Evolution of Ageing - Antagonistic Pleiotropy

Antagonistic Pleiotropy

Medawar's theory was further developed by George C. Williams in 1957, who noted that senescence may be causing many deaths, even if animals are not 'dying of old age.' In the earliest stages of senescence, an animal may lose a bit of its speed, and then predators will seize it first, while younger animals flee successfully. Or its immune system may decline, and it becomes the first to die of a new infection. Nature is such a competitive place, said Williams, (turning Medawar's argument back at him), that even a little bit of senescence can be fatal; hence natural selection does indeed care; ageing isn't cost-free.

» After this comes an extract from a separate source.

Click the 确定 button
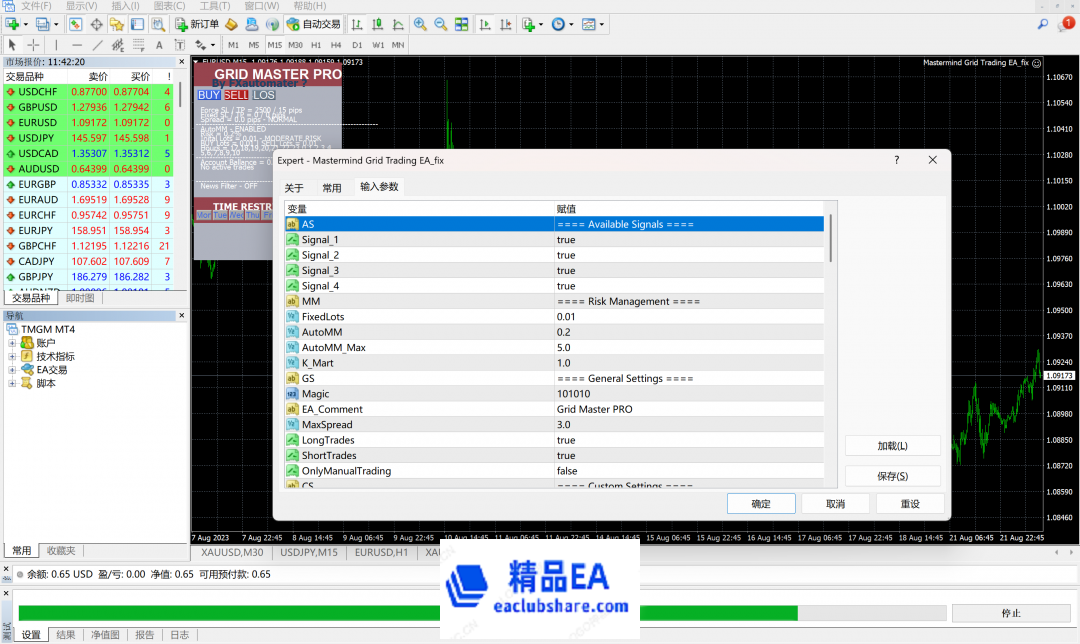This screenshot has width=1080, height=644. point(760,504)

Williams's objection has turned out to be valid: Modern studies of demography in natural environments demonstrate that senescence does indeed make a substantial contribution to the death rate in nature. These observations cast doubt on Medawar's theory. Another problem with Medawar's theory became apparent in the late 1990s, when genomic analysis became widely available. It turns out that the genes that cause ageing are not random mutations; rather, these genes form tight-knit families that have been around as long as eukaryotic life. Baker's yeast, worms, fruit flies, and mice all share some of the same ageing genes.

Williams (1957) proposed his own theory, called antagonistic pleiotropy. Pleiotropy means one gene that has two or more effects on the phenotype. In antagonistic pleiotropy, one of these effects is beneficial and another is detrimental. In essence this refers to genes that offer benefits early in life, but exact a cost later on. If evolution is a race to have the most offspring the fastest, then enhanced early fertility could be selected even if it came with a price tag that included decline and death later on. Because ageing was a side effect of necessary functions, Williams considered any alteration of the ageing process to be "impossible."

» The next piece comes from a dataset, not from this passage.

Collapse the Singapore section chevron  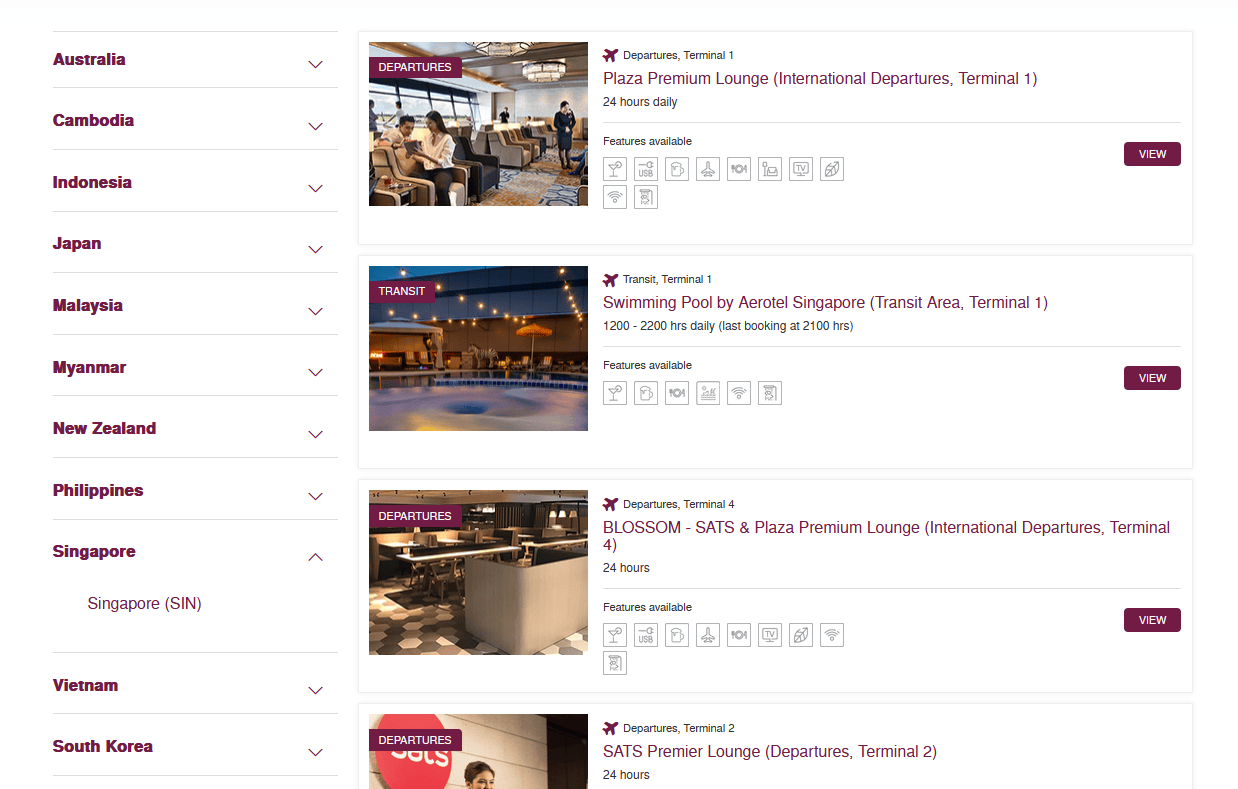pos(316,557)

Antagonistic pleiotropy is a prevailing theory today, but this is largely by default, and not because the theory has been well verified. In fact, experimental biologists have looked for the genes that cause ageing, and since about 1990 the technology has been available to find them efficiently. Of the many ageing genes that have been reported, some seem to enhance fertility early in life, or to carry other benefits. But there are other ageing genes for which no such corresponding benefit has been identified. This is not what Williams predicted. This may be thought of as partial validation of the theory, but logically it cuts to the core premise: that genetic trade-offs are the root cause of ageing.

Another difficulty with antagonistic pleiotropy and other theories that suppose that ageing is an adverse side effect of some beneficial function is that the linkage between adverse and beneficial effects would need to be rigid in the sense that the evolution process would not be able to evolve a way to accomplish the benefit without incurring the adverse effect even over a very long time span. Such a rigid relationship has not been experimentally demonstrated and, in general, evolution is obviously able to independently and individually adjust myriad organism characteristics.

In breeding experiments, Michael R. Rose selected fruit flies for long life span. Based on antagonistic pleiotropy, Rose expected that this would surely reduce their fertility. His team found that they were able to breed flies that lived more than twice as long as the flies they started with, but to their surprise, the long-lived, inbred flies actually laid more eggs than the short-lived flies. This was another setback for pleiotropy theory, though Rose maintains it may be an experimental artifact.